### [Problem to work on]
Produce a copy of every line in the records that holds the string "Given".

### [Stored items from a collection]
<<<<

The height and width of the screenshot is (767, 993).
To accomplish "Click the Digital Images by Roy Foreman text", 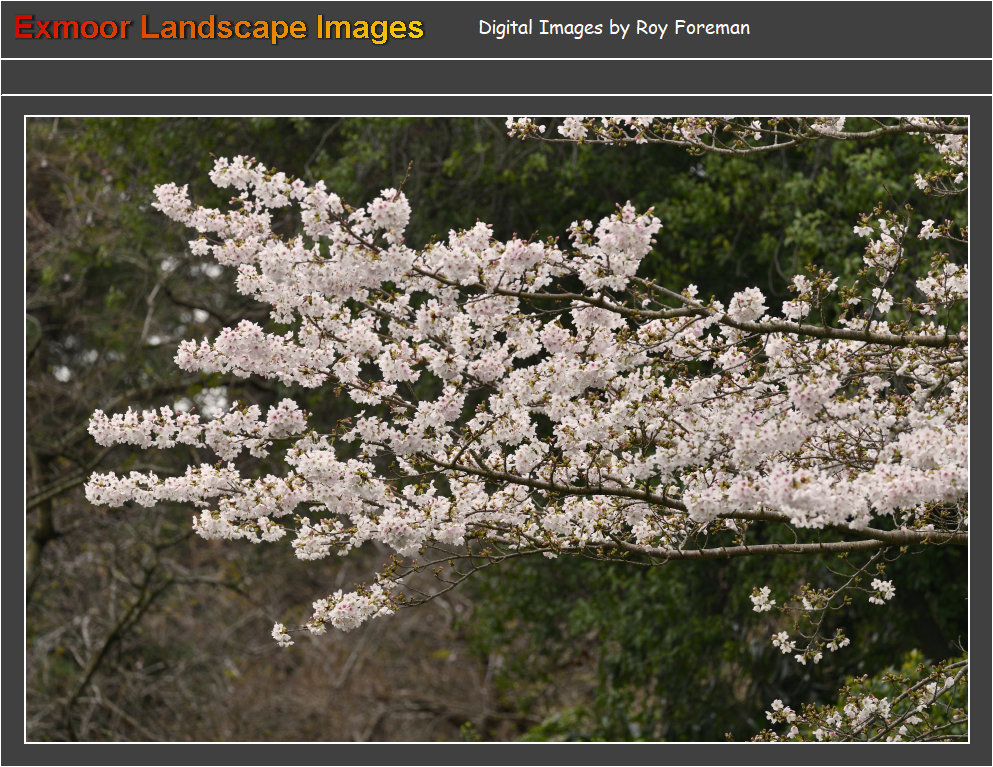I will [x=613, y=28].
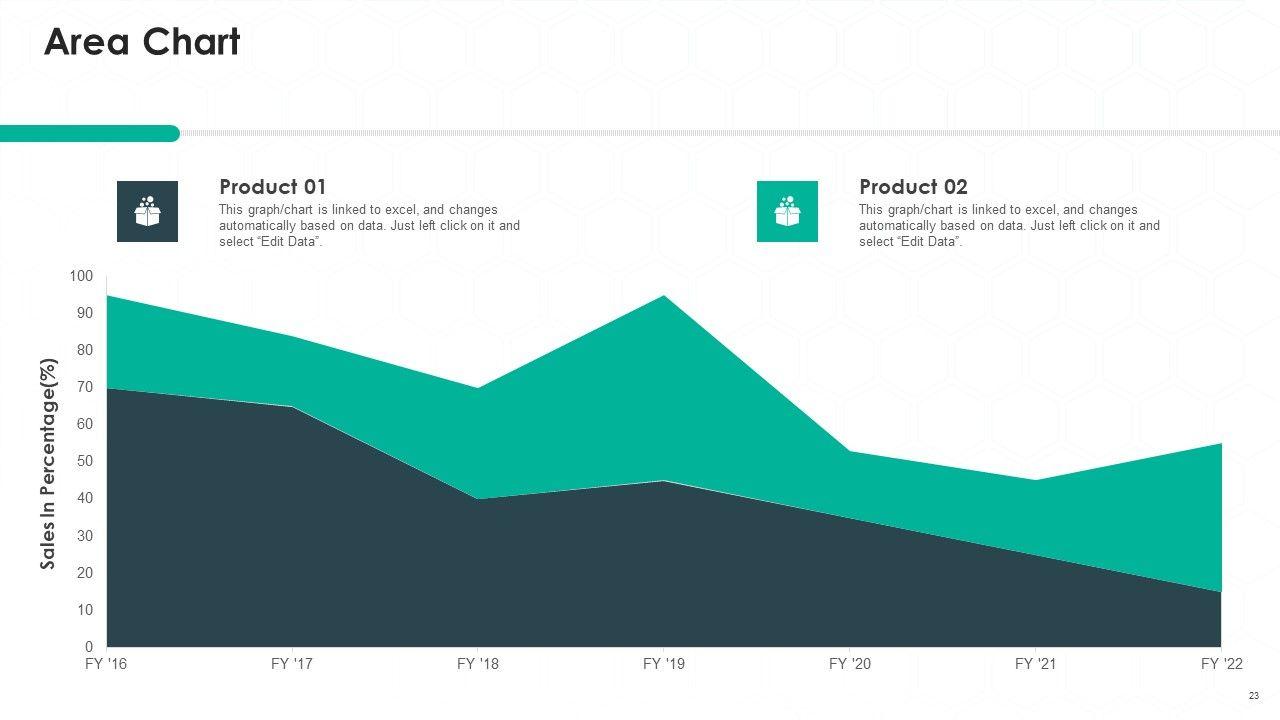Viewport: 1280px width, 720px height.
Task: Click the FY '21 axis label
Action: click(1035, 664)
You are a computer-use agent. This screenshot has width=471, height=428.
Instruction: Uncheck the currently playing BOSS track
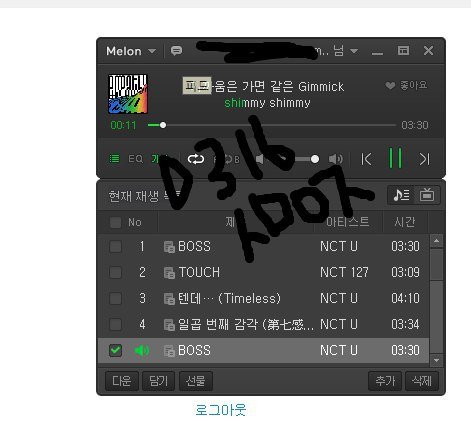(x=115, y=350)
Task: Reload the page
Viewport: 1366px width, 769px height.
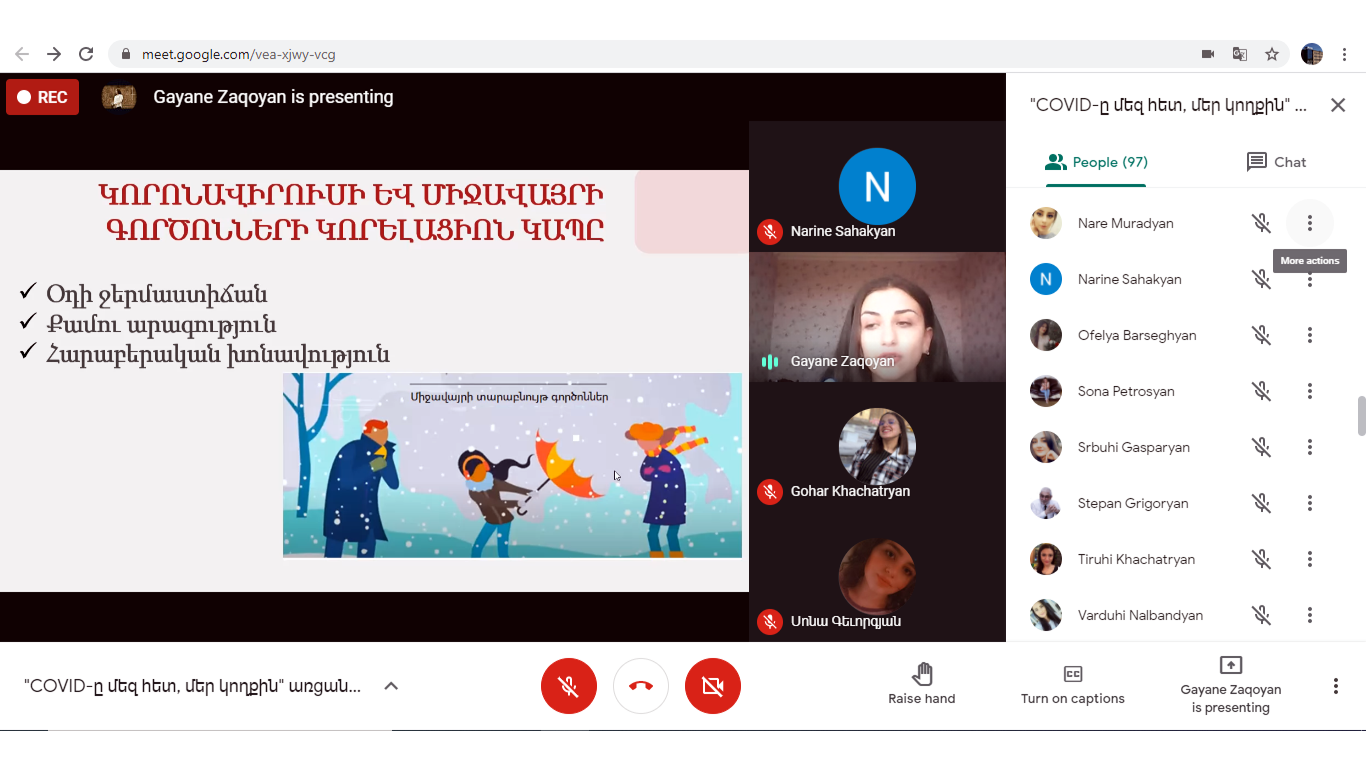Action: click(x=86, y=54)
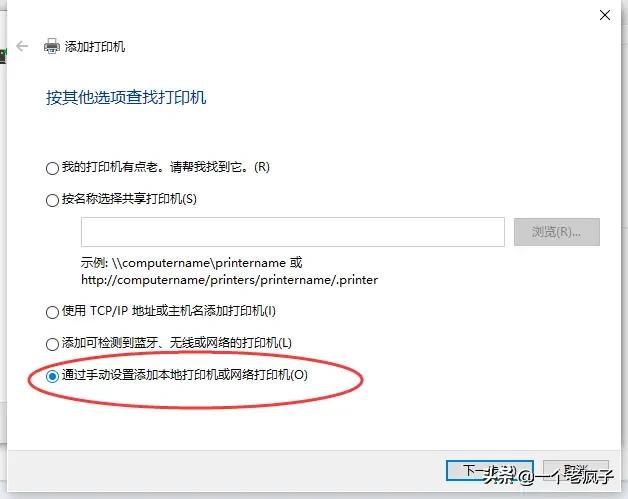The width and height of the screenshot is (628, 499).
Task: Click the 添加打印机 window title text
Action: click(x=95, y=47)
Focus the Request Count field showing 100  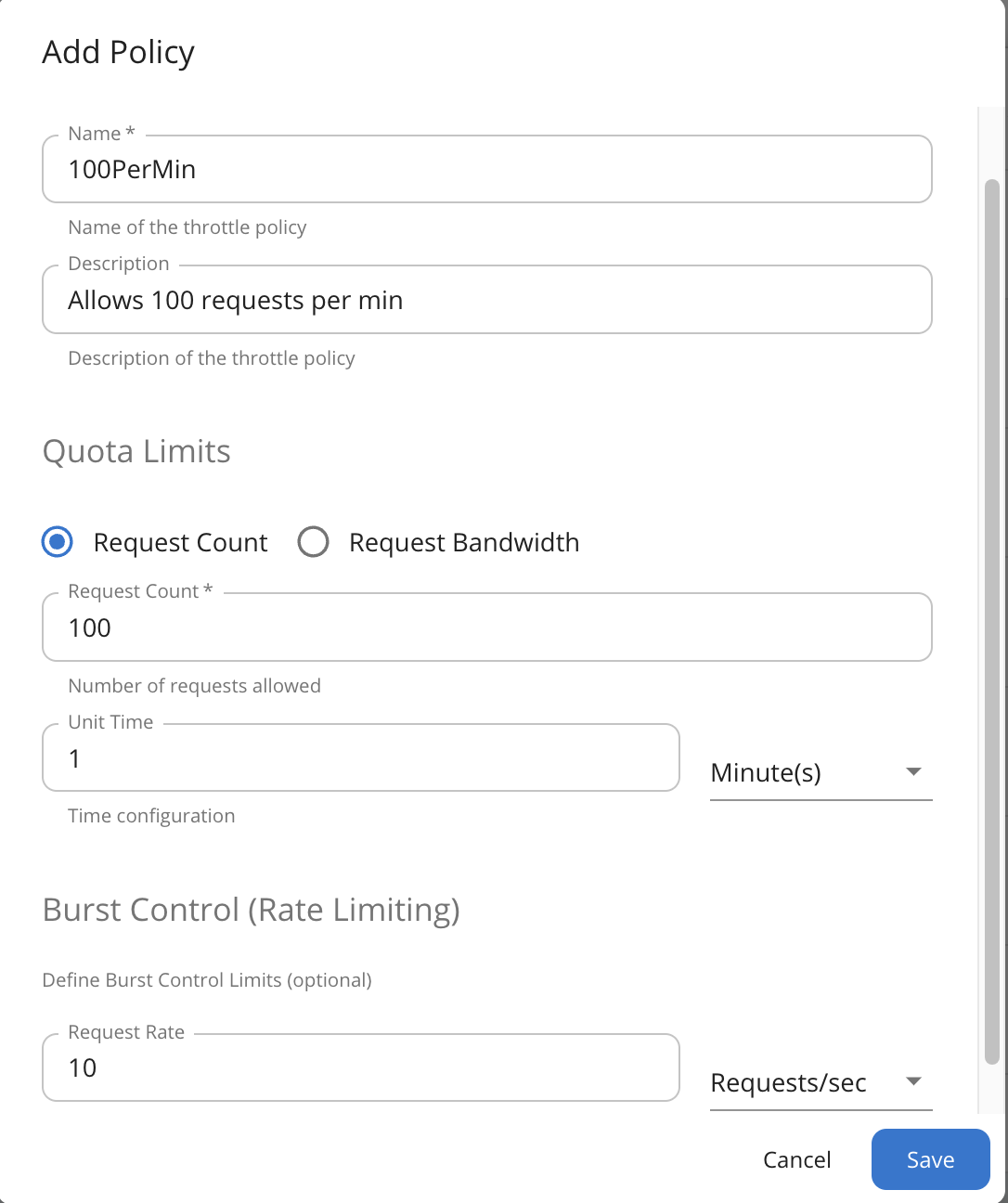point(486,627)
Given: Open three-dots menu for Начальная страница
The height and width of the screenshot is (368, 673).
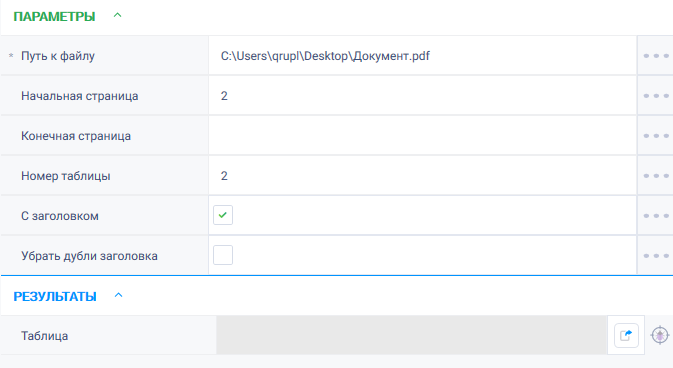Looking at the screenshot, I should click(656, 96).
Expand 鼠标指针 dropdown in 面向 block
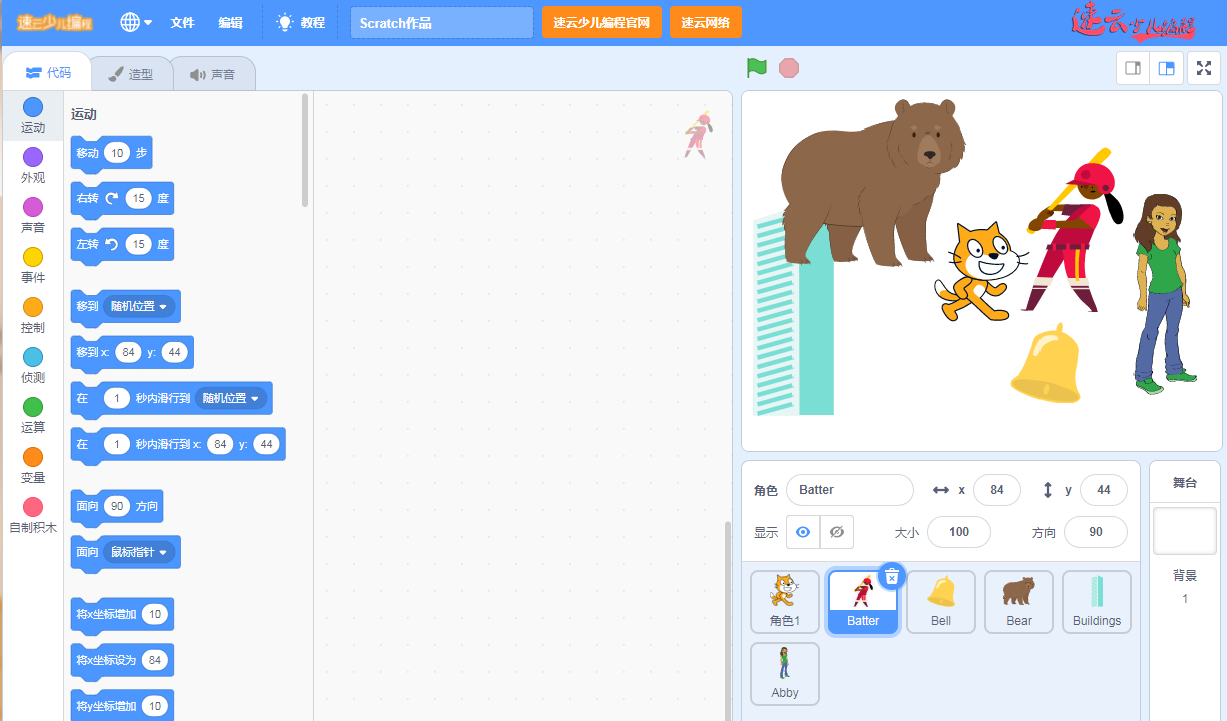The height and width of the screenshot is (721, 1227). (141, 552)
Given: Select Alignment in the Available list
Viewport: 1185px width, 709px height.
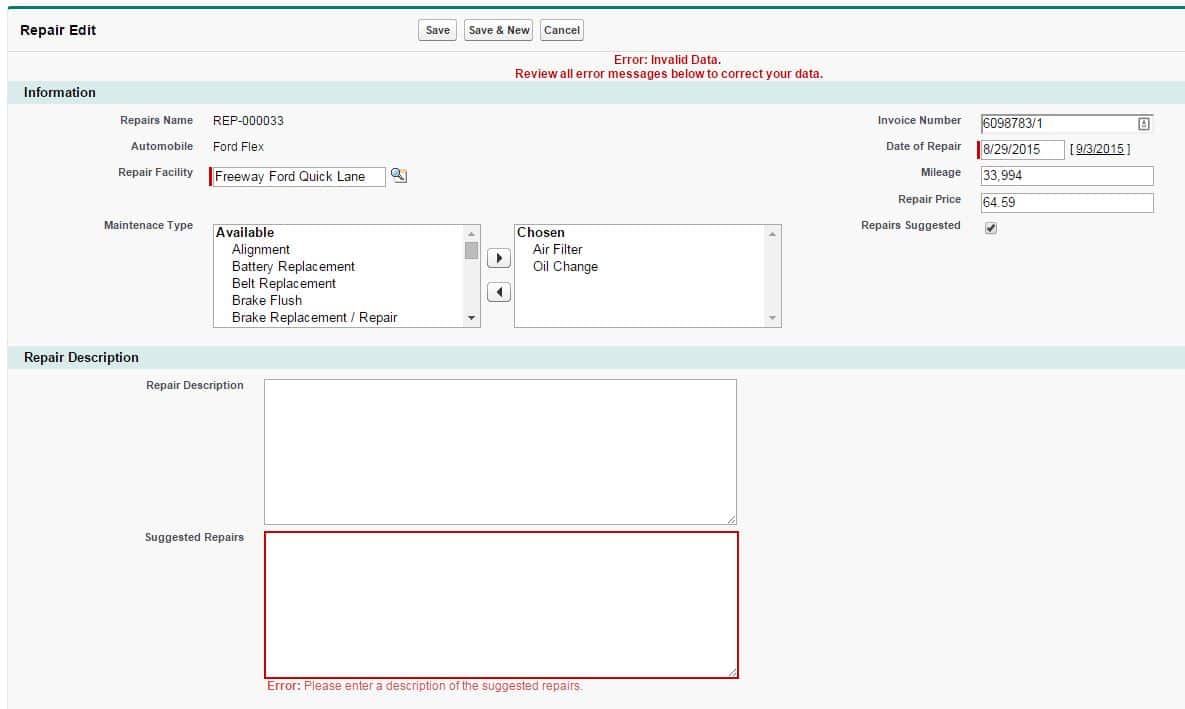Looking at the screenshot, I should pyautogui.click(x=260, y=249).
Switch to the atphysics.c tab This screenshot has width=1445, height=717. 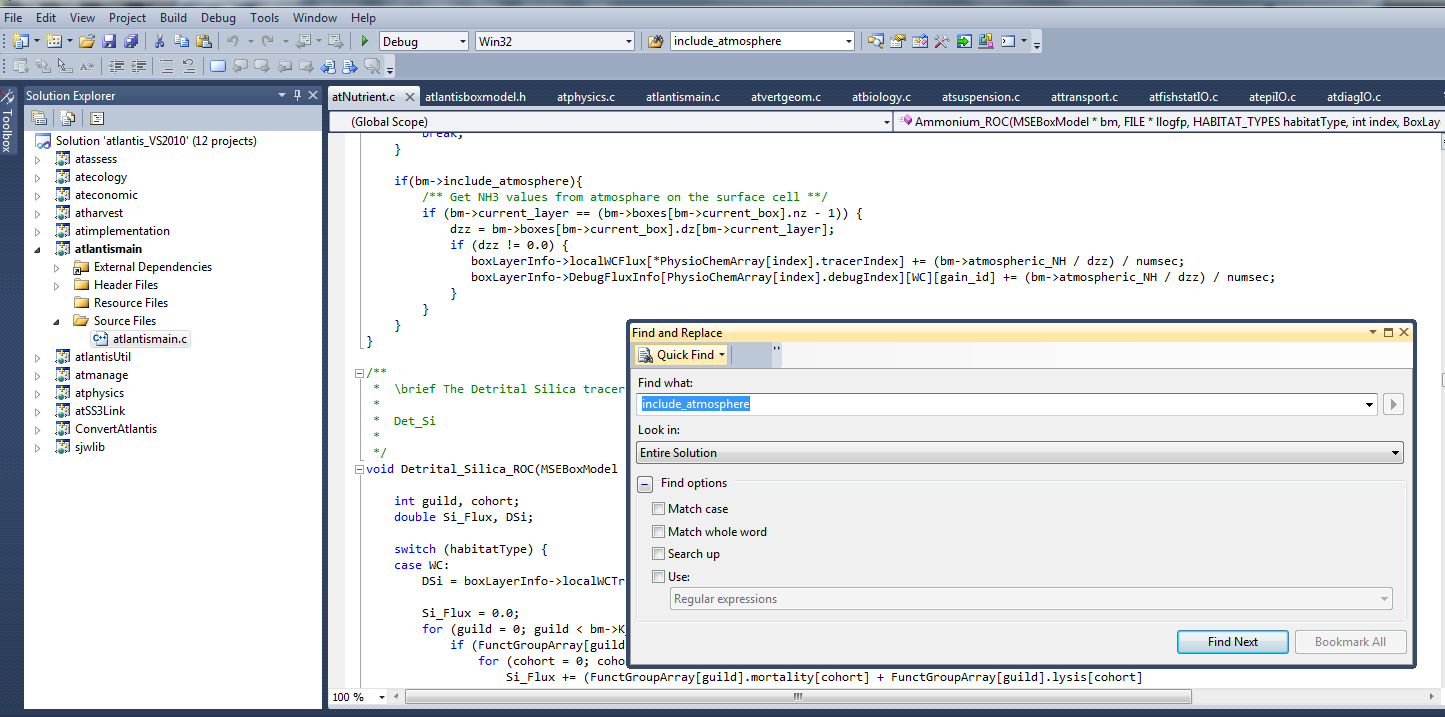(x=585, y=97)
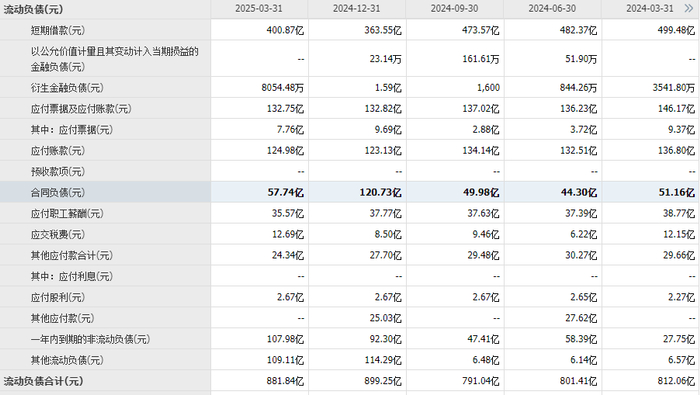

>>>>

### [Reply to the exercise]
Given: Open three-dots menu for Начальная страница
Given: Select Alignment in the Available list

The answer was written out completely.